Since rolling out Lug Tread Lagered Ale—a top-fermented, cold-aged Golden Ale that accounts for 70 percent of its beer sales—Beau’s has continued to innovate with projects such as the B-Side Brewing Label series, beers that use a record label business model for brewing by signing on brewer “artists” from different countries to develop and create recipes. Kissmeyer Nordic Pale Ale, the first B-Side beer, was brewed with Anders Kissmeyer of Denmark’s Kissmeyer Beer & Brewing, a one-man gypsy brewery. A Pale Ale style with a Scandinavian touch, this beer incorporates ingredients such as yarrow, sweet gale, and dried heather flowers. The second collaboration beer, Gigantic: La Formidable, made with Gigantic Brewing Company of Portland, Ore., is an American-Belgo IPA that represents Gigantic’s penchant of turning traditional styles on their head.

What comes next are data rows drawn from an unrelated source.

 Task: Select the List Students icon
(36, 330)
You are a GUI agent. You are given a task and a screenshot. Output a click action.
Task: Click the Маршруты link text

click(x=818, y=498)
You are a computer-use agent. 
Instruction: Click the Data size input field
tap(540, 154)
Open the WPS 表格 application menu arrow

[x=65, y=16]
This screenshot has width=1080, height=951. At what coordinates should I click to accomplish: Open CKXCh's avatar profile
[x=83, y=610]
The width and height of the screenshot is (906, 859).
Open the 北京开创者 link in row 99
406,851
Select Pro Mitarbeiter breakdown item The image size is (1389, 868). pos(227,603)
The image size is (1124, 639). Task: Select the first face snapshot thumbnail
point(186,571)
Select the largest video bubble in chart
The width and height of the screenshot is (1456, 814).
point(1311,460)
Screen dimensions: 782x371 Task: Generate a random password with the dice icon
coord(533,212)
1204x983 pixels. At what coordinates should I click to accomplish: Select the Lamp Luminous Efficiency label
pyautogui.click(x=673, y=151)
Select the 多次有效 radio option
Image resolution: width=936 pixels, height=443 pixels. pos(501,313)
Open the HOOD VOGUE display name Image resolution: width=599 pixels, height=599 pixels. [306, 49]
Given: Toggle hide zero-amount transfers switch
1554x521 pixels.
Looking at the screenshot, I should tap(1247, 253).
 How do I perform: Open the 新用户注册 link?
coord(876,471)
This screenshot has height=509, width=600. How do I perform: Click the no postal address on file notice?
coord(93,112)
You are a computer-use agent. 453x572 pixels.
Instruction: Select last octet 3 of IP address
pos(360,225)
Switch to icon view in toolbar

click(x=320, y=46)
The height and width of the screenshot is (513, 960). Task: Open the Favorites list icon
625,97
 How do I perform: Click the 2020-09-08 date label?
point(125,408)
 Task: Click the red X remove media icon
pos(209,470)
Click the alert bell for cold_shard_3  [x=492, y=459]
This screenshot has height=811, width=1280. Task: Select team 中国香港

The collaborations don’t stop there, however. When comedian Tom Green, an Ottawa native and craft beer aficionado who grew up watching his dad homebrew, wanted to see if it was possible to cooperate on a beer with Beau’s he was introduced to Steve Beauchesne through a mutual friend. The Tom Green Beer! Milk Stout, a robust beer with a silky mouthfeel, made its debut in 2013. “There’s an element of Canadian pride, Ottawa, civic pride […] it’s pretty cool to bring my own piece of Ottawa with me,” says Green. Like Beau’s, Green says he enjoys “doing things that are independent and outside the mainstream.” Similarly, Steve Beauchesne adds that the collaboration beer has “a very DIY spirit to it that really matches Tom’s ethics.”

117FromTheSource2Today, all of Beau’s beers are made with organic hops, malts, and local spring water, and are Certified Organic in the US and Canada. But this creative brewery doesn’t limit itself to traditional brewing ingredients. Bog Water, Beau’s first Gruit, which is now part of its Gruit Series, draws on the flora of Northern Ontario and Quebec, where bog myrtle grows abundantly. A deciduous shrub, it’s dried and hand-harvested by a First Nations forager who then delivers the ingredient to the brewery. Beau’s puts out at least four Gruits a year; released around the dates of the equinoxes and solstices. In 2013, Beau’s also organized the first annual International Gruit Day on February 1. To celebrate, Beau’s brews a Gruit recipe and raises a glass along with other breweries from the US, Canada, and worldwide.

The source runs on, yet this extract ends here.